> **Selected passage**:
'''
Books: Escape From Camp 14



ESCAPE FROM CAMP 14, by Blaine Harden. New York, NY: Penguin Group, 2012. X 224 pp. hardcover. ISBN 978-0670023325. Reviewed by CanKor “Human Factor” editor Jack Kim.


For those who disbelieved, and continue to disbelieve, North Korean refugees when they first started trickling in, Shin Dong Hyuk’s story is the mother of them all. Born in a concentration camp, witness to unspeakable horrors, the protagonist of an amazing escape from a country that condemned him even before he was born. The story is, well, far too fantastic. It is unbelievable.

His story has been well documented in the media. After all, the book hit double digits on the amazon.com best seller list. According to Shin, he was born in Camp 14 to inmates of the camp, grew up there, watched his mother and brother executed, and serendipitously managed to escape not only the camp, but the DPRK itself. According to the author, Shin describes nonchalantly every day features of the camp that to those of us fortunate enough to live outside its fences, stir up Holocaust imagery: starvation, public executions, camp guards savagely beating inmates. He describes how snitching became a method of survival, to the point that he reverses previous accounts of his life in the book by admitting that this very snitching led to the execution of his mother and brother.

The life he describes is void and empty, a meaningless existence that centres around absolute subsistence living. Even in the tightly controlled DPRK, the inmates of Camp 14 are eerily treated similarly as untermensch. In fact, Shin’s account is so horrific that one has to wonder how he copes in the outside world. Elie Wiesel’s Night only describes too well the nightmares that post-Shoah Jews had to endure when they were liberated from their own version of the camps.
'''
Interface element records
'''
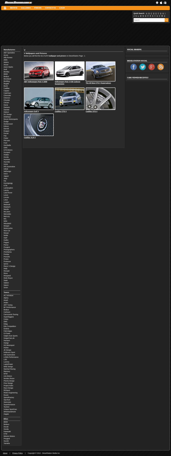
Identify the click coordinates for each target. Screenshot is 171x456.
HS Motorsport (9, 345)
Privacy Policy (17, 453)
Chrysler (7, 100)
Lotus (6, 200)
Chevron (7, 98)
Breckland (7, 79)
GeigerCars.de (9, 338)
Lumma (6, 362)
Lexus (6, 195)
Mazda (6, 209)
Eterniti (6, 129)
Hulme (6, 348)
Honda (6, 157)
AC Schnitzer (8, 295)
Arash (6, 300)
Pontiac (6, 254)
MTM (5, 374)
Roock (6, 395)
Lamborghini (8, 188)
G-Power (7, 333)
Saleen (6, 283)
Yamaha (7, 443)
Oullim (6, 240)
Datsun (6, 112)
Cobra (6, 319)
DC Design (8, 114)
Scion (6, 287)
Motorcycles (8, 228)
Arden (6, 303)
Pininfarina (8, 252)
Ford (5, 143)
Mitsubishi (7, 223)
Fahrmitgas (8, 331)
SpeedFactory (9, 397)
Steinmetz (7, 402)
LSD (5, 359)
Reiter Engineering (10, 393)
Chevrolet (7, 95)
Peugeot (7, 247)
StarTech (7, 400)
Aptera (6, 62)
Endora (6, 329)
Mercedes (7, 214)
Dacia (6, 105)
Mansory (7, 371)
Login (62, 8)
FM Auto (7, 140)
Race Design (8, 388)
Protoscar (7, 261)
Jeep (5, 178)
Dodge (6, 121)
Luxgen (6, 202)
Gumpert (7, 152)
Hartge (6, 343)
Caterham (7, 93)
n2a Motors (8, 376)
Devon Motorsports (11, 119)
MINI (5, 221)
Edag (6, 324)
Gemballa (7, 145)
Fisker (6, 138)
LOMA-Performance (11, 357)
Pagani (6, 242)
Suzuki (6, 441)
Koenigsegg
'''
> **Set task**:
According to the book review above, where was Shin Dong Hyuk born?

> **Output of the task**:
He was born in Camp 14, a concentration camp.